*Short task*. Convert the data from the line with "You are a computer-use" up to and including the line with "I will point(293,29)." into a numbered list, omitting blank lines.

*Material supplied*.
==================================================

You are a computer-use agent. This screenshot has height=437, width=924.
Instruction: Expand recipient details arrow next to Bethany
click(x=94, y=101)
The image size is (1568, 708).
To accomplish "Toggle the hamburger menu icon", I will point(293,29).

==================================================

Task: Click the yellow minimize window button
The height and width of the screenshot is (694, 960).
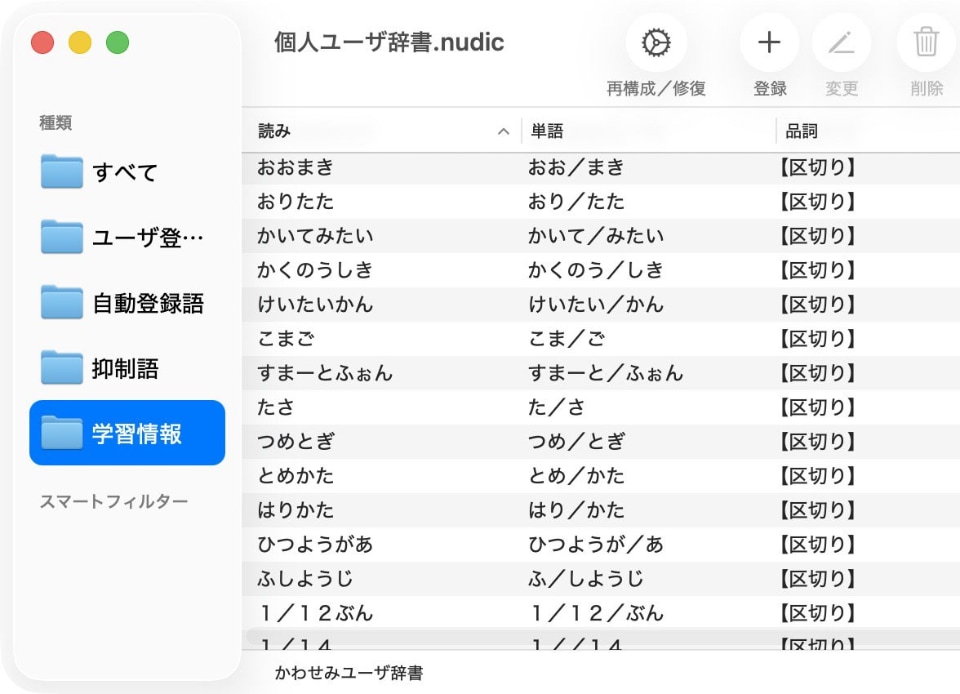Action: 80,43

==================================================

*Exercise result*.
1. You are a computer-use agent. This screenshot has height=437, width=924.
2. Instruction: Expand recipient details arrow next to Bethany
3. click(x=94, y=101)
4. The image size is (1568, 708).
5. To accomplish "Toggle the hamburger menu icon", I will point(293,29).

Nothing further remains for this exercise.